La marque rend la ville multi-facette
La naissance du « marketing territorial » est toutefois très récente puisqu’elle remonte tout au plus à une quinzaine d’années. Plusieurs facteurs ont encouragé cette (r)évolution. « Au début des années 90, la communication et le marketing étaient encore considérés comme des dépenses et cela ne plaisait pas aux financiers, juge M. Manaydier. Mais les gens ont compris récemment que la marque était bien plus que cela car elle est l’interface entre le territoire et l’ensemble de ses publics. Elle est nourrie par l'urbanisme, l'architecture, les entrepreneurs, le politique et n'appartient donc pas seulement au marketing et à la communication ».

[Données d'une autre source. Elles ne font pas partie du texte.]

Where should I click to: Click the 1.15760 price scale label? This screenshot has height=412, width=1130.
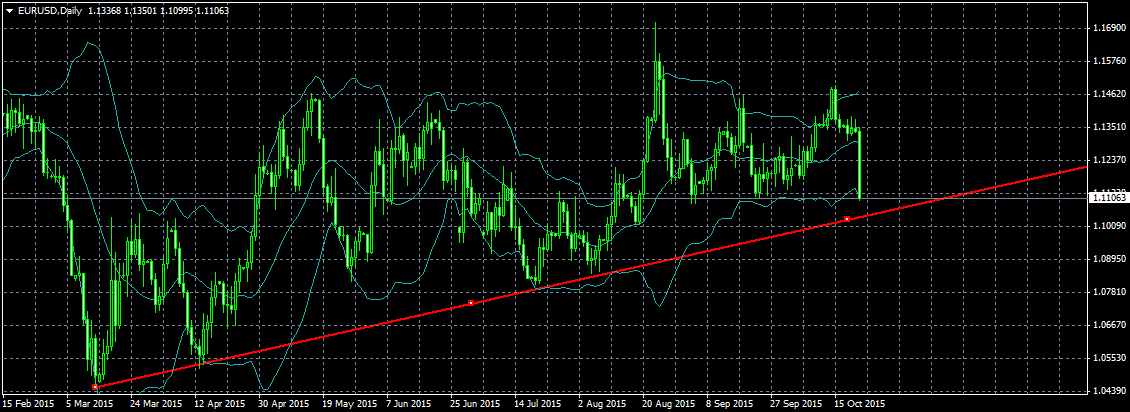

« La marque est une boîte à outils qui permet à une ville de mieux se connaître et de mieux communiquer », complète Vincent Gollain, président du Club marketing Territorial de l'Association Nationale du Marketing (Adetem). La crise économique a également joué un rôle important car elle a fait comprendre aux villes que les touristes et les investisseurs ne viendraient plus chez elles sans efforts de leur part.
« Nous avons quitté les trentes glorieuses, prévient Vincent Gollain. Les villes sont davantage en compétition les unes avec les autres et leurs marchés se sont fragmentés. La demande s’est également raréfiée et la mobilité des personnes s’est accrue. Parallèlement à ces phénomènes, la décentralisation s’est accélérée, ce qui donne davantage de pouvoirs et de libertés aux autorités locales ». Des « clients » moins nombreux et plus exigeants pour des « offreurs » disposant de plus en plus de marge de manœuvre pour promouvoir leurs atouts. Les racines de l’essor du marketing territoire sont là...Comme souvent dans ces métiers, les Anglo-saxons ont montré la voie à suivre. Des villes comme Miami ou Manchester ont inspiré bien d’autres municipalités. Amsterdam et Barcelone font aussi figure de pionniers dans ce domaine. Mais se transformer en « marque » ne se fait pas du jour au lendemain pour une agglomération...
Créer et entretenir la valeur
« I Amsterdam a mis cinq ans pour faire connaître sa marque, calcule Boris Manaydier. La question de la notoriété d’une ville est plus complexe qu’on veut bien le croire. Il ne suffit pas d’avoir un nom connu dans le monde entier comme Paris ou New York pour se créer une véritable identité. Avant de faire quoi que ce soit, il faut se demander pourquoi on veut communiquer et définir les messages que l’on souhaite faire passer et les publics qu’on cherche à toucher. Le secteur public ne comprend pas toujours cela ». Vincent Gollain ne dit rien d’autre : « La véritable marque d’une ville c’est son nom historique, résume le concepteur-rédacteur du site marketing-territorial.org. Mais la difficulté est de mettre de la valeur et du contenu derrière elle ».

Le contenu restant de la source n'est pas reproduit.